→ Instructions to follow
Please put every line of the records below into a numbered list, leaving out any blank lines.

→ Rows
----

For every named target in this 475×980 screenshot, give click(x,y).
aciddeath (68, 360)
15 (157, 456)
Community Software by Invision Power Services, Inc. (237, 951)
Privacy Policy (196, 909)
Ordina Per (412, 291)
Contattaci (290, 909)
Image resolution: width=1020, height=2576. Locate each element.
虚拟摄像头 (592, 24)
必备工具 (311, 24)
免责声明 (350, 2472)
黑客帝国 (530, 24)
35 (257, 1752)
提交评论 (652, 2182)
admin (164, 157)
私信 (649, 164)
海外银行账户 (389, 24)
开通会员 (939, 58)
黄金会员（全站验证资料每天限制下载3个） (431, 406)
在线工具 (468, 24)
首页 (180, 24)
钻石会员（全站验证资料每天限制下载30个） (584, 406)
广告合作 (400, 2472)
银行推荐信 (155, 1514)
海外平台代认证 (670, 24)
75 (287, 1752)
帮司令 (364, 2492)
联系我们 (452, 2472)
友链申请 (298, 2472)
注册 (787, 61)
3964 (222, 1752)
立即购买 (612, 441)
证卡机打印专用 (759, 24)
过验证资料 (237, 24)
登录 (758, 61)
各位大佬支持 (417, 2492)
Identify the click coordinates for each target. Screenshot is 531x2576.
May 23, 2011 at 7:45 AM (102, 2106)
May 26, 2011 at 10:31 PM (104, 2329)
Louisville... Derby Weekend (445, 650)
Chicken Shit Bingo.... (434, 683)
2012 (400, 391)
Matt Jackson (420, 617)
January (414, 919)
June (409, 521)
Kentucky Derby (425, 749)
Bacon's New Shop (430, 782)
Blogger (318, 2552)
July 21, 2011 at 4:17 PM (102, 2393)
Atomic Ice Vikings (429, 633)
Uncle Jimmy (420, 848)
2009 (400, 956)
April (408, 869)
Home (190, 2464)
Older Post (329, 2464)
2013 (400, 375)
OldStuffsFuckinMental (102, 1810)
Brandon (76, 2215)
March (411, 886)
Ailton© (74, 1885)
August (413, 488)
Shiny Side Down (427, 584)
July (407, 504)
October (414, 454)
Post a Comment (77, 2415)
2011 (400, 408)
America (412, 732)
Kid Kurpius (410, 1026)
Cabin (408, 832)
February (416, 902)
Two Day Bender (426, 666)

----

→ Worked solution
1. For every named target in this 475×980 screenshot, give click(x,y).
2. aciddeath (68, 360)
3. 15 (157, 456)
4. Community Software by Invision Power Services, Inc. (237, 951)
5. Privacy Policy (196, 909)
6. Ordina Per (412, 291)
7. Contattaci (290, 909)
8. Image resolution: width=1020, height=2576. Locate each element.
9. 虚拟摄像头 (592, 24)
10. 必备工具 (311, 24)
11. 免责声明 (350, 2472)
12. 黑客帝国 (530, 24)
13. 35 (257, 1752)
14. 提交评论 (652, 2182)
15. admin (164, 157)
16. 私信 (649, 164)
17. 海外银行账户 (389, 24)
18. 开通会员 (939, 58)
19. 黄金会员（全站验证资料每天限制下载3个） (431, 406)
20. 在线工具 (468, 24)
21. 首页 (180, 24)
22. 钻石会员（全站验证资料每天限制下载30个） (584, 406)
23. 广告合作 (400, 2472)
24. 银行推荐信 (155, 1514)
25. 海外平台代认证 (670, 24)
26. 75 (287, 1752)
27. 帮司令 (364, 2492)
28. 联系我们 (452, 2472)
29. 友链申请 (298, 2472)
30. 注册 (787, 61)
31. 3964 (222, 1752)
32. 立即购买 (612, 441)
33. 证卡机打印专用 (759, 24)
34. 过验证资料 (237, 24)
35. 登录 (758, 61)
36. 各位大佬支持 (417, 2492)
37. Identify the click coordinates for each target. Screenshot is 531x2576.
38. May 23, 2011 at 7:45 AM (102, 2106)
39. May 26, 2011 at 10:31 PM (104, 2329)
40. Louisville... Derby Weekend (445, 650)
41. Chicken Shit Bingo.... (434, 683)
42. 2012 (400, 391)
43. Matt Jackson (420, 617)
44. January (414, 919)
45. June (409, 521)
46. Kentucky Derby (425, 749)
47. Bacon's New Shop (430, 782)
48. Blogger (318, 2552)
49. July 21, 2011 at 4:17 PM (102, 2393)
50. Atomic Ice Vikings (429, 633)
51. Uncle Jimmy (420, 848)
52. 2009 (400, 956)
53. April (408, 869)
54. Home (190, 2464)
55. Older Post (329, 2464)
56. 2013 (400, 375)
57. OldStuffsFuckinMental (102, 1810)
58. Brandon (76, 2215)
59. March (411, 886)
60. Ailton© (74, 1885)
61. August (413, 488)
62. Shiny Side Down (427, 584)
63. July (407, 504)
64. October (414, 454)
65. Post a Comment (77, 2415)
66. 2011 (400, 408)
67. America (412, 732)
68. Kid Kurpius (410, 1026)
69. Cabin (408, 832)
70. February (416, 902)
71. Two Day Bender (426, 666)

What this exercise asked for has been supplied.